FWIW, I know men who pay their support like clockwork, but in every other sense have opted out of their child’s life. Men are perfectly free to do that. No one can make a man change a diaper, take a child to the park, or help with homework. That may suck for the kid, but that is in fact, a man’s prerogative.

When a woman is pregnant, there is no child. By law, men are not responsible for the cost of prenatal care or childbirth.

Once a child is born, both parties are equally financially responsible in the eye of the law. Either can choose to parent without the other’s consent (in which case child support applies) and it takes both to agree to put the child up for adoption. Still, no one is forced to parent, only to pay.

Women are being forced into having abortions. Even if she wants the child, she can be pressured into having an abortion. And women are also forced to give their children up for adoption. Especially unmarried women in the past, to cover up the “sin” of having sex outside of marriage.

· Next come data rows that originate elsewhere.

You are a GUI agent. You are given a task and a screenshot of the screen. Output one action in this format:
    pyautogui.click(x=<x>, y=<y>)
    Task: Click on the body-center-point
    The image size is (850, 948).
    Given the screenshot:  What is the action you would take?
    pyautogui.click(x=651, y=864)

My sister knew a lesbian who got pregnant by rape. The anti-abortion crowd thought she should be forced to give birth and then give the child to a “real” family.

There is no easy, one-size-fits-all answer.

You are quibbling over semantics. A successful impregnation is conventionally referred to as “fathering a child”, and a doctor may well ask (at any stage of gestation) who the “father” is. Semantic quibbling aside, the point here is that pregnancy marks the beginning of a process for which both mother and father bear a shared and ongoing responsibility, and that responsibility ends only with abortion, miscarriage, adoption, or the child becoming old enough to no longer be a dependent.

My position is consistent, yours is incoherent. Neither parent pays child support if the child is adopted. It’s perfectly consistent. But until and unless that happens, both parents should bear equal responsibility for the child’s welfare, and if only one parent is raising the child, then the other should at least contribute financial support. That’s perfectly consistent, too.

The lack of equivalence arises from the facts of nature wherein the woman can’t just walk away from a pregnancy or its consequences, the man can. And that’s why we have laws governing such matters.

The only way she can abdicate responsibility is to get an abortion or give the child up for adoption. It’s fine if both parties agree, but it’s not fine if she’s forced into one or the other because the guy is a jerk who walked away from his parental responsibility.

Interesting idea, but you’d have to draw up a contract for this to stand up in court. Otherwise, it’s he said/she said.